What you will do: Count the lines below that contain the word "agent", and reply with only that number.

Supplied records:
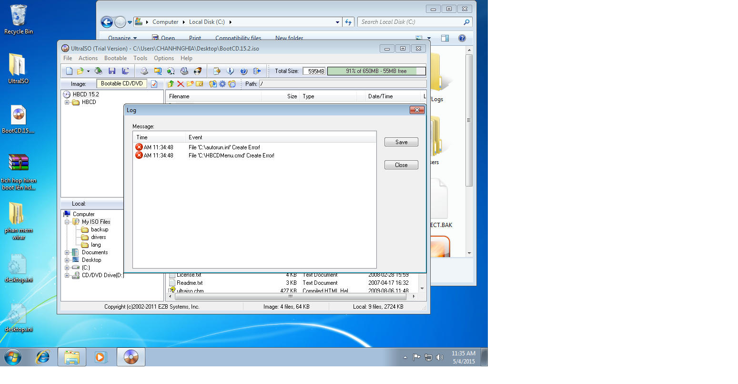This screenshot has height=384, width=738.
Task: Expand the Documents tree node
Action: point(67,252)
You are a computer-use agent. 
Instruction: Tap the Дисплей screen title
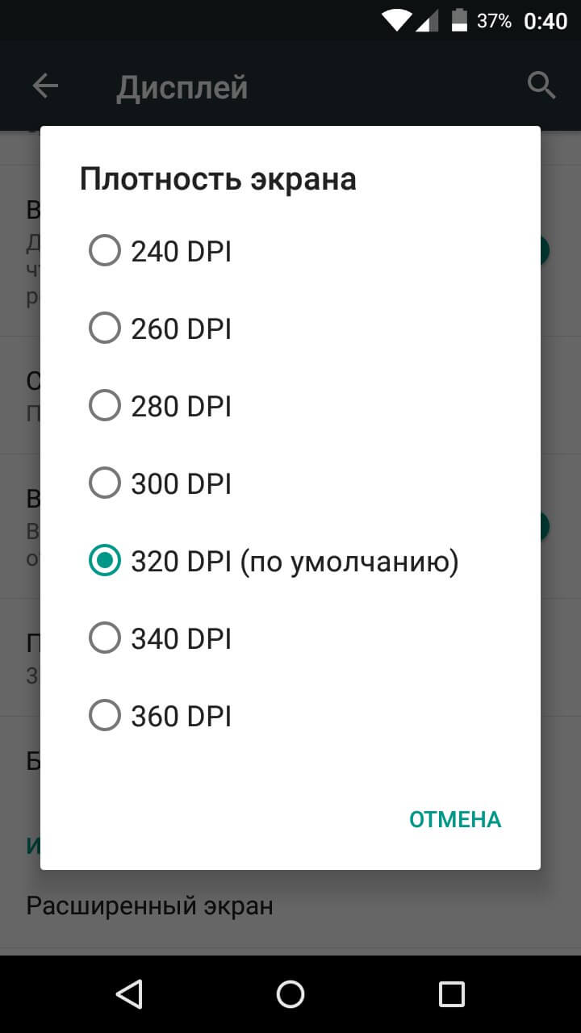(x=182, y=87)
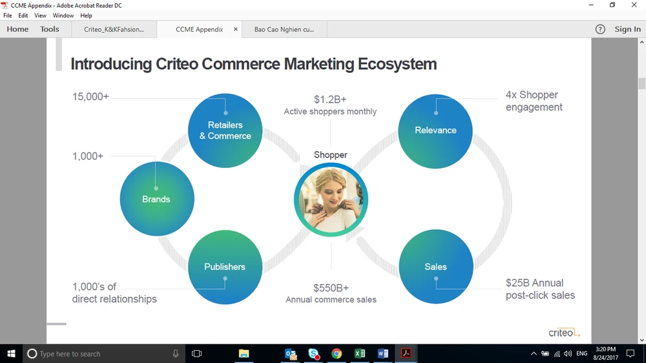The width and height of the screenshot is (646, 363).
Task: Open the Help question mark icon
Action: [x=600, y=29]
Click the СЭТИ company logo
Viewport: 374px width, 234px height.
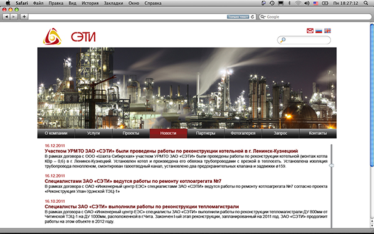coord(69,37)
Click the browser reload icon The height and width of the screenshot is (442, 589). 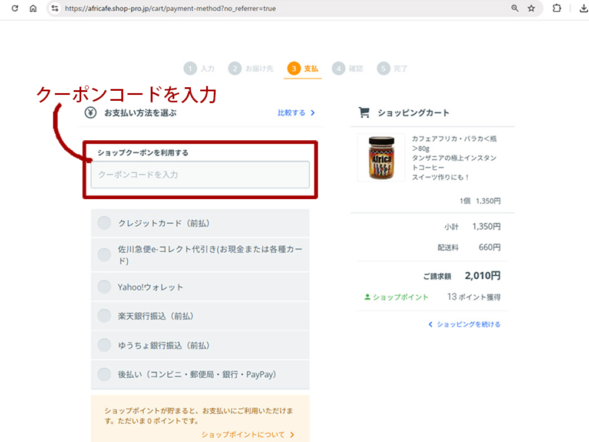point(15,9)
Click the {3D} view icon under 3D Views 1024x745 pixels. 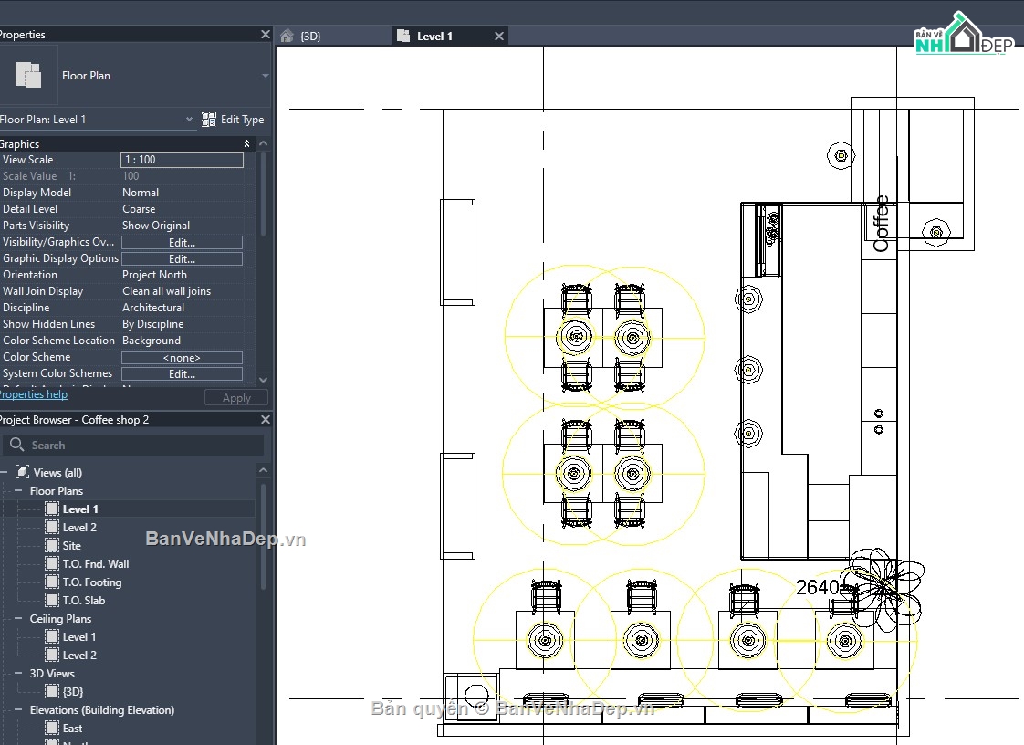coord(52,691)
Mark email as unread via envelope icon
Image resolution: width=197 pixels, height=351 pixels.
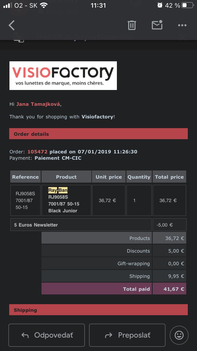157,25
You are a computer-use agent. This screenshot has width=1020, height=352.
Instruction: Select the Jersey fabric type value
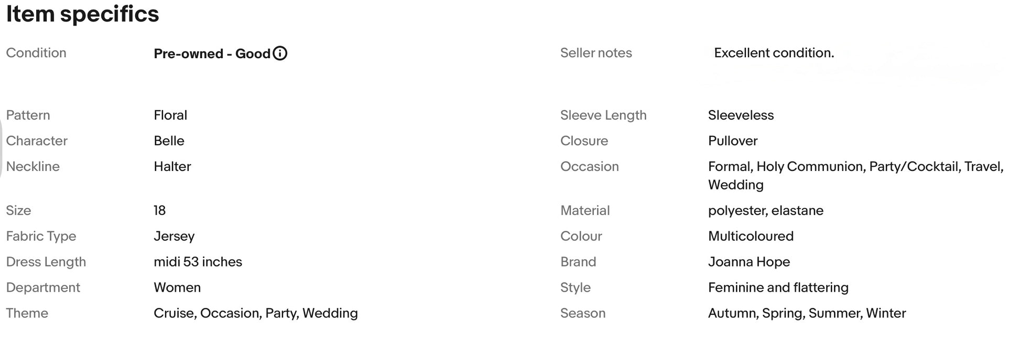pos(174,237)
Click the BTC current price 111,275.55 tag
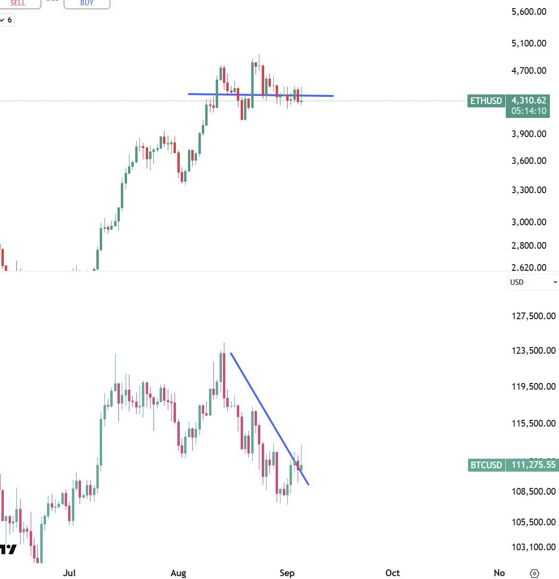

Solution: 2